**Set problem:** Copy the listing lines verbatim, starting from the line with "1370x685 pixels. At" up to and including the line with "coord(45,19)".
─── Data for this task ───
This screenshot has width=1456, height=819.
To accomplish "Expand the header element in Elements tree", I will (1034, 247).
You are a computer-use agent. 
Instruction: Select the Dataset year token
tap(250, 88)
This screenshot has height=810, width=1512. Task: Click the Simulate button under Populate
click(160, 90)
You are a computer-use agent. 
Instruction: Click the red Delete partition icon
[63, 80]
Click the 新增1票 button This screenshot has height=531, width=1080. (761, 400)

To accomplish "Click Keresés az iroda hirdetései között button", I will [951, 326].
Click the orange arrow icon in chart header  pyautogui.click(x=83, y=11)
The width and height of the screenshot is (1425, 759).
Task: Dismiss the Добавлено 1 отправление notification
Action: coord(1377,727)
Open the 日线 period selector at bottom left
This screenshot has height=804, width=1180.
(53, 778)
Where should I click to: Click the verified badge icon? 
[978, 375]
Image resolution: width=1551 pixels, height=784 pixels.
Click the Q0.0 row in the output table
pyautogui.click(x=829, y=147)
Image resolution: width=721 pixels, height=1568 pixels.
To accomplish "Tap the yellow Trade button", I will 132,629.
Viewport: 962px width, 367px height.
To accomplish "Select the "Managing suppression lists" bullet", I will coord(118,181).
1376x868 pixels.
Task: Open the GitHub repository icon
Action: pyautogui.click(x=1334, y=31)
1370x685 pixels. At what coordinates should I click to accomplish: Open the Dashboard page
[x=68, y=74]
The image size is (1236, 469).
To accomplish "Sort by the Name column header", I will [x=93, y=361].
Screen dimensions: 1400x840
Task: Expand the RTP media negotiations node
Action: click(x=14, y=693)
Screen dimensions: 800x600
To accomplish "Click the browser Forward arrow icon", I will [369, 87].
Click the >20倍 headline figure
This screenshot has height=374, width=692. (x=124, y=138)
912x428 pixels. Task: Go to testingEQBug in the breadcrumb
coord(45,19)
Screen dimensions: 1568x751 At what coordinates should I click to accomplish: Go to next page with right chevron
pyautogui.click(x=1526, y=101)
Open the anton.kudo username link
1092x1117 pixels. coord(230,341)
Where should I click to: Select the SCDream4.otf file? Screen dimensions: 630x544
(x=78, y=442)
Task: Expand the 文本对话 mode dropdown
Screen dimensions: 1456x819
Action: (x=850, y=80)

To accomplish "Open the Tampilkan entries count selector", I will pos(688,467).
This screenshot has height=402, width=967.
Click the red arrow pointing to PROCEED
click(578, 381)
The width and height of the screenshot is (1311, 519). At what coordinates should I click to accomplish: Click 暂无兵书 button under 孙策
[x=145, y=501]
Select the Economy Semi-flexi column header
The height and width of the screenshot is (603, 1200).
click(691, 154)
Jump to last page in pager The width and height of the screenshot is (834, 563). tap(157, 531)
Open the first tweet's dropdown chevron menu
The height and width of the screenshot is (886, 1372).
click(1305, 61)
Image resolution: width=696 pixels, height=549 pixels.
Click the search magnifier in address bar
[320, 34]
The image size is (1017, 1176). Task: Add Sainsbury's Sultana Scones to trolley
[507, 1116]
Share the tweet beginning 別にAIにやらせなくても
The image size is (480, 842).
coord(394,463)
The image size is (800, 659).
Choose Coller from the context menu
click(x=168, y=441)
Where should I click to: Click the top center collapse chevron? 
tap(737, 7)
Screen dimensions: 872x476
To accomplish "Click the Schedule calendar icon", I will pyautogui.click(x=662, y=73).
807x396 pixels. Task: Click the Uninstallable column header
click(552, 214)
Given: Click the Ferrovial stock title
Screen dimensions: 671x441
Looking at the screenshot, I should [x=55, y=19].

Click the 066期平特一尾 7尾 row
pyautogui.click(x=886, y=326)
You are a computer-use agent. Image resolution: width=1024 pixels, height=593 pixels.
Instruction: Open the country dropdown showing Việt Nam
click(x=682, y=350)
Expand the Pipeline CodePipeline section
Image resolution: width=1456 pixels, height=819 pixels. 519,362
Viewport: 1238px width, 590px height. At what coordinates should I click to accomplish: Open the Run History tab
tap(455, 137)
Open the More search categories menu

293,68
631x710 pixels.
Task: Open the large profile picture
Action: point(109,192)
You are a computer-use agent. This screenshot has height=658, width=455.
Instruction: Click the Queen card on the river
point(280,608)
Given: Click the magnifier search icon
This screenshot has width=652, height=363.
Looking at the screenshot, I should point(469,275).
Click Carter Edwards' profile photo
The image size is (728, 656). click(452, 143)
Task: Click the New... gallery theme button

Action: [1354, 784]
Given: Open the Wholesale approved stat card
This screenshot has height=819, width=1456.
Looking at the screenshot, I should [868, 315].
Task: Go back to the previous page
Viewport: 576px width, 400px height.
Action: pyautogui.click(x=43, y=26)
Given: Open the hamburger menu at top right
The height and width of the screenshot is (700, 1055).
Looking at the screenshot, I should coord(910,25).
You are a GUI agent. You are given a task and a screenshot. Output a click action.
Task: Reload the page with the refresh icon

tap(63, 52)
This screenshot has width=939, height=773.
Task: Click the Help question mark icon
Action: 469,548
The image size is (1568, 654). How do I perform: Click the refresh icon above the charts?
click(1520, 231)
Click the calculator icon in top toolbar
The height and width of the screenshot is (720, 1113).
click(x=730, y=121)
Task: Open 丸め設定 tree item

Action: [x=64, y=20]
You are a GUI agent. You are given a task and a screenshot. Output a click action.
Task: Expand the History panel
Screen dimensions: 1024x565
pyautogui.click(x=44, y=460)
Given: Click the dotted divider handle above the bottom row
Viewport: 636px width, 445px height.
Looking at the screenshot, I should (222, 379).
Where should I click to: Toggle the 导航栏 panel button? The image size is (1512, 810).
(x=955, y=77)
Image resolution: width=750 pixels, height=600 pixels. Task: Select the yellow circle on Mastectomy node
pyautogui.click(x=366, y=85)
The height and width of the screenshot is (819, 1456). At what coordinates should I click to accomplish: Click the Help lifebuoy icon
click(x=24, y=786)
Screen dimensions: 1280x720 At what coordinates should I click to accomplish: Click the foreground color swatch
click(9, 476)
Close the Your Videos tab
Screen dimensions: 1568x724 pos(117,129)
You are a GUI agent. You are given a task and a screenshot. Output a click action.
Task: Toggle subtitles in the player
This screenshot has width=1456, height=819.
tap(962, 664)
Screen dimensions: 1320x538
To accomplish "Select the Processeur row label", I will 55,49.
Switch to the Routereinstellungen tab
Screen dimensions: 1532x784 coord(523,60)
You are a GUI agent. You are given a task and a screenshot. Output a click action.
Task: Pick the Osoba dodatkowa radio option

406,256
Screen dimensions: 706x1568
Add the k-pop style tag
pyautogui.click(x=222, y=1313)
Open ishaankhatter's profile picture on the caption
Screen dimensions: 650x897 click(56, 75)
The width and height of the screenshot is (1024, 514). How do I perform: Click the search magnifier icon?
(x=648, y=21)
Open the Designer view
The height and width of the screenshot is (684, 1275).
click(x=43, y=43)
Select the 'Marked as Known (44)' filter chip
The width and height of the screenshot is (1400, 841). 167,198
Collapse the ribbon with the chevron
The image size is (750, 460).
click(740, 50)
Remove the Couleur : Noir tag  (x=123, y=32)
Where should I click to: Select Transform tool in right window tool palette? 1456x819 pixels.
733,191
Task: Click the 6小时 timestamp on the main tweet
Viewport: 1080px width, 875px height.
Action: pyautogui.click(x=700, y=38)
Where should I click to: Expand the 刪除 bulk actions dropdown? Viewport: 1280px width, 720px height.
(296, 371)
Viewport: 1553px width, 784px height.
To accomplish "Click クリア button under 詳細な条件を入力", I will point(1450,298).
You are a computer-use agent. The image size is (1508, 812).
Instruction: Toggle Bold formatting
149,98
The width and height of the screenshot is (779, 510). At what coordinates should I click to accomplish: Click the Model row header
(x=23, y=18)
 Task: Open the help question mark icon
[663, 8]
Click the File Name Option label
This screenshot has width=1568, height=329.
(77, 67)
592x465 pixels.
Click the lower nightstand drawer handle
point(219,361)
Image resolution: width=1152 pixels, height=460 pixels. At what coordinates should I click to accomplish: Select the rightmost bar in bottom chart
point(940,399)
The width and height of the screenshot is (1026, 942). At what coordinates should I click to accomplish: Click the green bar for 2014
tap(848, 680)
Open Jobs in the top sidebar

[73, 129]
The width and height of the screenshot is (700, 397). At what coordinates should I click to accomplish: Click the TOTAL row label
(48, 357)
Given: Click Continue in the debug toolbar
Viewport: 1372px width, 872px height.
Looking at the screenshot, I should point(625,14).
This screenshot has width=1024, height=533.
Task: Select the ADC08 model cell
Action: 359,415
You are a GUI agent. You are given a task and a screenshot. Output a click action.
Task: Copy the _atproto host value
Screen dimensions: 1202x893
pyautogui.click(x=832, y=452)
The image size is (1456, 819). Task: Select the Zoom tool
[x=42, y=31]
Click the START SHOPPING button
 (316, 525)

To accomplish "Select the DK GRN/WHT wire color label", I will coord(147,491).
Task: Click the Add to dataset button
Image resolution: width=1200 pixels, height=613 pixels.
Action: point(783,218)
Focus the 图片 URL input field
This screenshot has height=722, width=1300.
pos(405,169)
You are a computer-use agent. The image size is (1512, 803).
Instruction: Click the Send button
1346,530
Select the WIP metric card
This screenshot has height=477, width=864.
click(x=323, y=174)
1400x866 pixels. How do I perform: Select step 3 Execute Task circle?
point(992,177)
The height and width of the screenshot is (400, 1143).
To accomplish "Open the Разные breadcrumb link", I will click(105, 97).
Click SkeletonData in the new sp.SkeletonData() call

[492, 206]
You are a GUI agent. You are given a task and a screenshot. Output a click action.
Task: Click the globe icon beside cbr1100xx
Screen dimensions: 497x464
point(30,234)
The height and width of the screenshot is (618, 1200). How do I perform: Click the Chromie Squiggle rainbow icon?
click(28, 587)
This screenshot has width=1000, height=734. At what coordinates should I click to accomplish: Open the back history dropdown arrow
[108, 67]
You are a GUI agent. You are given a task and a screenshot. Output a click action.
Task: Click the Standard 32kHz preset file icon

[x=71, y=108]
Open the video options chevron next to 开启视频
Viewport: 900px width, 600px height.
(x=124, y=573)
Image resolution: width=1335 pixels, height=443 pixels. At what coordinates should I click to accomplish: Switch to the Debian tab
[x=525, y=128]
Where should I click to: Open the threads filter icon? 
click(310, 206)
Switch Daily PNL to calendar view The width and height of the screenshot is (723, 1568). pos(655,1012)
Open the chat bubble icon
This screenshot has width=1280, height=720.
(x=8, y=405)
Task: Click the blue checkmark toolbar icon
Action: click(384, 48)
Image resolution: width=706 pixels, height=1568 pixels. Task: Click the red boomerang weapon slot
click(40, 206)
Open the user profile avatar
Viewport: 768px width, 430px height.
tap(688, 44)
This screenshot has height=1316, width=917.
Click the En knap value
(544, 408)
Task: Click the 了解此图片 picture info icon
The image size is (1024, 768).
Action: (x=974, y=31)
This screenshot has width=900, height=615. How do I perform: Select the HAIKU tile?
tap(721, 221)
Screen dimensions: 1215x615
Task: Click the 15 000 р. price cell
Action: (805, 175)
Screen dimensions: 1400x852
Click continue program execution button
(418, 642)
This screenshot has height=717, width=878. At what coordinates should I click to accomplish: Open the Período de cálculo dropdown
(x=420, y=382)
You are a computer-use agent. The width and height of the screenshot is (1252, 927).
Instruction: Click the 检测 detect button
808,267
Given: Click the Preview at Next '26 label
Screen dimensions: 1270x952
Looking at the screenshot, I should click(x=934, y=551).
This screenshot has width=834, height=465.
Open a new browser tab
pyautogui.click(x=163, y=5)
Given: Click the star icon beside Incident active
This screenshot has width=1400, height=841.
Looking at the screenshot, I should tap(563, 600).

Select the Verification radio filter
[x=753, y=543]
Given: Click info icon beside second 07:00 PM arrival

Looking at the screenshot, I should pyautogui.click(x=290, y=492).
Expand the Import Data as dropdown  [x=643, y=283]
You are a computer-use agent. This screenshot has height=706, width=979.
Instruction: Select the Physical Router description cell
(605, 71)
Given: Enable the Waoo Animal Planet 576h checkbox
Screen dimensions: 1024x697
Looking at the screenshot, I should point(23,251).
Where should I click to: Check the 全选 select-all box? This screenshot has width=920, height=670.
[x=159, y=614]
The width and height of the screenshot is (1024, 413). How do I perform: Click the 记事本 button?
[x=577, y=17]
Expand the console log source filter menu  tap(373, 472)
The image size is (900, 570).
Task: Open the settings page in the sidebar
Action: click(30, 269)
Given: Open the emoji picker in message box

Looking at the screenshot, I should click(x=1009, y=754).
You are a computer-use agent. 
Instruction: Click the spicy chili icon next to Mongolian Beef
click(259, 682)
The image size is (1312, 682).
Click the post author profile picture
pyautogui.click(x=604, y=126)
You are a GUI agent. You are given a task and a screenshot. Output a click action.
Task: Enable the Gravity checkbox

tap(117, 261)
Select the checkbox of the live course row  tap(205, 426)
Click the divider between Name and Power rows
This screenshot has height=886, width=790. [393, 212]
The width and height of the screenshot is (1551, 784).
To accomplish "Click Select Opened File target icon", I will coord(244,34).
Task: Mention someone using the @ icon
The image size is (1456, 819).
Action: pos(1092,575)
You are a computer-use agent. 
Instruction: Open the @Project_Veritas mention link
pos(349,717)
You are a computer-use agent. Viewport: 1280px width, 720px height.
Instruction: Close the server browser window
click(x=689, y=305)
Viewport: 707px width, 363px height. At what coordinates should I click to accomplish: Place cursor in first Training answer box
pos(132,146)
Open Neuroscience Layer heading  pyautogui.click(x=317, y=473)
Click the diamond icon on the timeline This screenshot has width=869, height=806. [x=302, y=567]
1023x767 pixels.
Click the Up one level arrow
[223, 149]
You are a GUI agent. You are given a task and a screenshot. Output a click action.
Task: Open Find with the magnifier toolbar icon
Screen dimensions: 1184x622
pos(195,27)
───
**Answer:**
1370x685 pixels. At what coordinates should I click to accomplish: Open the Dashboard page
[x=68, y=74]
The image size is (1236, 469).
To accomplish "Sort by the Name column header", I will [x=93, y=361].
Screen dimensions: 1400x840
Task: Expand the RTP media negotiations node
Action: click(x=14, y=693)
Screen dimensions: 800x600
To accomplish "Click the browser Forward arrow icon", I will [369, 87].
Click the >20倍 headline figure
This screenshot has height=374, width=692. (x=124, y=138)
912x428 pixels. Task: Go to testingEQBug in the breadcrumb
coord(45,19)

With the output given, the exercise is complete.